10. The method according to claim 1, wherein the liner is supported on the inside of the mill by a mill reline machine whilst the at least one liner bolt is driven through the mill shell.
11. The method according to claim 10, wherein at least one of:
a) the tool is securely attached to the mill reline machine; and,
b) the tool is an adaptor plate having a plurality of spaced apart teeth defining slots therebetween for receiving at least a portion of the head of the at least one liner bolt, the method further including aligning respective slots of the adaptor plate with the at least one liner bolt head and selectively gripping the at least one liner bolt by guiding the aligned slots onto the head of the at least one liner bolt.

This application is a 35 U.S.C. § 371 National Stage filing of International Application No.
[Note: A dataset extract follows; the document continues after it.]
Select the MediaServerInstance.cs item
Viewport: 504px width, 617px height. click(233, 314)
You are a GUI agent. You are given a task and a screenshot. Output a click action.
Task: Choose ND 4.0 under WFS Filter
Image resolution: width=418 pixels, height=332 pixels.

PCT/AU2018/050169, filed on Feb. 27, 2018, which claims priority to Australian Patent Application 2017900684, filed on Feb. 28, 2017 and Australian Patent Application 2017902225, filed on Jun. 12, 2017.

The present invention relates to a method and system for removing mill liners from mills, such as ore grinding mills, that have worn and need replacing.

The reference in this specification to any prior publication (or information derived from it), or to any matter which is known, is not, and should not be taken as an acknowledgment or admission or any form of suggestion that the prior publication (or information derived from it) or known matter forms part of the common general knowledge in the field of endeavour to which this specification relates.

Mill liners are sacrificial wear components used to protect the shell of a grinding mill from damage and to provide a mechanism to lift the ore charge during mill operation, for grinding the ore charge down to the required size. The mill liners need to be replaced at regular intervals, because the ore charge wears the liners down to the point where the mill shell is at risk of damage, or the grinding process efficiency has reduced significantly.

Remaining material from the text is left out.